Yea, Terrarium provides an environment for people to incorporate mutation into their organisms - to pass to descendents mutated vaules that can be used to create *behavioural* diversity in descendents - and then allow for compition for limited resoruces between organisms with these different behaviours to select for the most fit, but what's in the genome, the mutation of the genome and the wiring of the genome to the behaviours must be completely written by the organism author. Terrarium provides no built in evolutionary mechanims other than the environment itself and organims basics such as a notion of species and the ability for parents to pass on data to their offspring. What is in that data and how it is used is completely organism specific. In effect, the concept of inheritable genes, mutation of those genes and the effect of those genes on behaviour must be wired in by the author.
Most people who write a Terrarium creature never mutate it. They just code for the behaviour they want. Each organimsm generation is generally identical to the last for most creatures. Again, it's not really ALife focused but rather focused on learning C#. You can use use it for ALife experiments - I have - and the guy who wrote most of the code (MitchW at Microsoft) has a soft spot for ALife, but its not really the focus.
One of my biggest complaints about Terrarium from an ALife perspective is that many of the fundemental organism traits are immutable compile time constants that cannot be changed from within the creature code. Attributes such as eyesight radius, energy, size, eating speed, attack points and defense points are compile time only (authors allocate 100 points between these attributes and once they do so, there is no way to change them in the code). This limits what is within evolution's ability to effect I.e. once a big carnivore that moves slow and can't see well, always a big carnivore that moves slow and can't see well...
One thing I like about Terrarium is the peer-peer environment. It's easy to see how many other user machines are conencted to the same Terrarium server, how many total organims there are in the distributed environment, of which species, which creatures are doing the best from a population and number of generations perspectives and so on. Microsoft used to run contests and give away Xboxes for acheiving certain population numbers. It's also great fun to watch as new creatues get teleported into your Terrarium, which can often act as a local ecosystem. A cool thing I've seen when there are sophisticated organims that cooperate with others of the same species (to gang up on preditors for example) is that different Terrarium clients connected to the same server can become local ecosystems (because the teleporter is hidden, it is quite difficult for organimsms to migrate to other terrariums in mass, thus they are often outnumbered when enterring a new Terrarium - the local residents can gang up on what might otherwise be a more successful organism, allowing weaker (but still pretty smart) species to preserve their turf) with different species mixes and different dominant species in each. You can actually watch your organims cooperate to defend their home against randomly teleported intruders...

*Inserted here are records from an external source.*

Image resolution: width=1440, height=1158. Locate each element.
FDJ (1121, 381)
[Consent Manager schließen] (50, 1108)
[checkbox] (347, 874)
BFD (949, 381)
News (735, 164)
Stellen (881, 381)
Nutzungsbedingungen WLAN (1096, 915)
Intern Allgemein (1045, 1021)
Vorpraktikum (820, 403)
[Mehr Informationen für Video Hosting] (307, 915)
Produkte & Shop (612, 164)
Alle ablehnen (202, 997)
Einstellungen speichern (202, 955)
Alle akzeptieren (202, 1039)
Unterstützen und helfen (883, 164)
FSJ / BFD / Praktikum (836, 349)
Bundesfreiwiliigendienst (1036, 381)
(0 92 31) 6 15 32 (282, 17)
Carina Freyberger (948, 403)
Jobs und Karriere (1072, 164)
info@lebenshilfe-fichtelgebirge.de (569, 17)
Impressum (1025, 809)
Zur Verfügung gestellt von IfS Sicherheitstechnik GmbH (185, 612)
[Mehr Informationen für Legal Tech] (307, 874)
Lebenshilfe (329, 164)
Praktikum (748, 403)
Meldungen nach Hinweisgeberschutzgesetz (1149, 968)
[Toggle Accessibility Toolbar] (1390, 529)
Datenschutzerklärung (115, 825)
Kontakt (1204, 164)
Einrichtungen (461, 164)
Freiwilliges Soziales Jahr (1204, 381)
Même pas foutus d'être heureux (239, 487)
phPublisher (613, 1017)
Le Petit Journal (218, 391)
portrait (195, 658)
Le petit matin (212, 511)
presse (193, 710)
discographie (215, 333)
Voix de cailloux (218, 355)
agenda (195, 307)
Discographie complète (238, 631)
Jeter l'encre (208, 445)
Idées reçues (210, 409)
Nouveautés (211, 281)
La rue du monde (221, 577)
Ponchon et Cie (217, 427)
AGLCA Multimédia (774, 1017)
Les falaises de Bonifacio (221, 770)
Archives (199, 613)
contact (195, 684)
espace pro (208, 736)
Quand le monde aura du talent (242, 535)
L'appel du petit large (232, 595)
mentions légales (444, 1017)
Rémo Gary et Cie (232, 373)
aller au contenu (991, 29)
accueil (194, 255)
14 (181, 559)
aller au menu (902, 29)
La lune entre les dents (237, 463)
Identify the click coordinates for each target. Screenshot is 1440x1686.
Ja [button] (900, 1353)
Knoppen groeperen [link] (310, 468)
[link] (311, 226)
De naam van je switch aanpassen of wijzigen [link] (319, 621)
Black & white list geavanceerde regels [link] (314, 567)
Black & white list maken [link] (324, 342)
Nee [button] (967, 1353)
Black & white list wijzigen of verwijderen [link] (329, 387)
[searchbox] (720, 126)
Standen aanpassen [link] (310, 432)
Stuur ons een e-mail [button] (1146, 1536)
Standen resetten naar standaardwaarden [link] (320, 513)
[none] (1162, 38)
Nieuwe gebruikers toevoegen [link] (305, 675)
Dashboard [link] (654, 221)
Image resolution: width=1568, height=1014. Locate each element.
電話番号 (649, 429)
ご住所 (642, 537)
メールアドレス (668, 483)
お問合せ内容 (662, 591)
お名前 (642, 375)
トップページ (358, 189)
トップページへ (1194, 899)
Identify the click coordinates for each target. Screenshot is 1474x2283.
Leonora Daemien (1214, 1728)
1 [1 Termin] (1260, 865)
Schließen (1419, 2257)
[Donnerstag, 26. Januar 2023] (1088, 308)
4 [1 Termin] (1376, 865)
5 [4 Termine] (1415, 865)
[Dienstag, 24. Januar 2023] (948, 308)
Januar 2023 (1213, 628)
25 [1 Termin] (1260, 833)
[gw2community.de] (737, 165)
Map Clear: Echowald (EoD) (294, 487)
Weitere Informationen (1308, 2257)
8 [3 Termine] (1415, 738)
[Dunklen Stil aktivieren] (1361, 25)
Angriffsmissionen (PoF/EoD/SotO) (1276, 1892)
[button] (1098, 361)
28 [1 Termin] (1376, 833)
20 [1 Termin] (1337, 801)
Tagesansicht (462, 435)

I have had fun passing on genes that can impact behavoir within the constraints of the system e.g. when do I run from carnivores - at what distance, when they have what energy level, what about when I see more ethan one, etc. You can successfully use mutation and selection to add flexability to an explicitly written organism, changing some behaviours as new organisms are authored and introduced for example, but only a limited distance in the organism space from the base phenotype. It's great fun for coders to compete and has a nice UI and distributed architecture, but its not as flexable or as ALife focused as DB when it comes to evolving.